The code needs labels.txt. :slight_smile:

Whoops! Available here: https://www.dropbox.com/s/odsxkquhiu1apio/labels_set.txt?dl=0

Yeah, well, your targets include the CTC blank. That’s not allowed.

I can recommend the Distill article Sequence Modelling with CTC for an accessible explanation to how CTC works.

Best regards

Thomas

Right, so my understanding of how to handle varying length sequences was to have a max length of the targets (12, in this case), and then pad with the blank label at the end, and have a tensor for the length of each of the targets. Is there a better way to handle variable length targets without padding?

I don’t think the blank label should be within the target lengths at all, except for the cases where there’s no labels. I think I tried setting the target length to 0 for those at one point instead of 1, but it threw an error.

This dataset works well enough in Keras where I originally prototyped it. I think the main change in specification there is that Keras has the blank label not in the label set (i.e., blank_ind = len(labels)) whereas Pytorch requires the blank label be in the label set, correct?

Indeed, ctc loss will ignore stuff beyond the target_lengths. However, your lengths seemed to be such that you include blanks before that, maybe the lengths are off?
There is a bug in GPU CTC when you have target length zero, so if you need that after you’ve fixed your inputs, maybe the CPU version is better at the moment.

Best regards

Thomas

I don’t think the blank_ind (in this case 249) appears in the targets within the target_lengths. I did a check via something like:

            for i in range(inputs['image'].shape[0]):
                length = outputs['label_length'][i]
                if length > 1 and blank_ind in outputs['the_labels'][i][:length]:
                    print(outputs['the_labels'][i])
                    print(outputs['the_labels'][i][:length])
                    print(outputs['label_length'][i])
                    raise Exception

in the__getitem__ method, and it never fired. Just so that I’m clear on the behavior of target_lengths, for an item like:

tensor([  0,  76,  81,  98,   1, 249, 249, 249, 249, 249, 249, 249])

with a target length of 5, that should give:

tensor([ 0, 76, 81, 98,  1])

as the actual target within the CTCLoss code?

I tried setting the blank_ind for the CTCLoss to something else that’s never in the targets (like 230), and it started predicting that after a while. I did some tests earlier that set the blank_ind to 0 (and added 1 to all existing labels to offset them), and it did the same behavior of predicting the blank index. I did some tests earlier removing the data items without any labels to see if that affected it, as well as using the CPU version, but the same behavior shows up.

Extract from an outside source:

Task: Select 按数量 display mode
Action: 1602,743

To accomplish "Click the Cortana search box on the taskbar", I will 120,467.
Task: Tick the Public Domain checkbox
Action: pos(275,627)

80%+ of your input samples in the first thing that I got are of length one. Those seem to be mostly invalid because you have blank as the target.

Right, so those would be the ones that I would set to target_length=0 if that didn’t throw an error. There is code to not include them in the batches that I’ve used so that indeed every training item has a valid label sequence (it’s commented out under # For removing all blank images). When that code is uncommented and the blank images are excluded, it still goes to predicting just the blank label after a few epochs.

Sorry for the confusion with this! My original thought process was that I thought that some negative examples would be good so that it didn’t predict labels when there aren’t any. I could, of course, just train a separate CNN that makes the decision of blank or not and then if not blank then feed it to the CTC trained network for generating labels.

The ctc loss value for a case is infinite and then for the all the other examples after that it gives loss as ‘nan’. I realised that at times the input length is less than the target length and that might be a problem so I padded the Input with blank characters.
But the loss is still getting inf value when input length = target length +1.
Is there a limit to the ctc loss that the ratio between the input len and target len should be more than 1.
Thank you for you time.

There is an option to zero infinite losses in the nightlies/next version of PyTorch.

Best regards

Thomas

Just a note that I’ve managed to solve the issue I was having. Using https://github.com/Holmeyoung/crnn-pytorch as a working version compared to mine, the issue was that when I was porting over the dataset from the Keras implementation, text was in the shape of (N_batches, max_sequence_length). Any texts shorter than max_sequence_length (in my case 12), were padded with blank labels. In contrast, the working version in pytorch has text as a 1-dimensional tensor that’s the summed lengths of all texts in the batches.

Hope this helps anyone having a similar error.

1 Like

I had the same problem. I can confirm that flattening targets into a 1D array instead of padding works. Maybe we can submit an issue on Github. That requires a reproducible example. Maybe someone could build one using an ASR model on an opensource dataset. Thank you @mmcauliffe for the solution.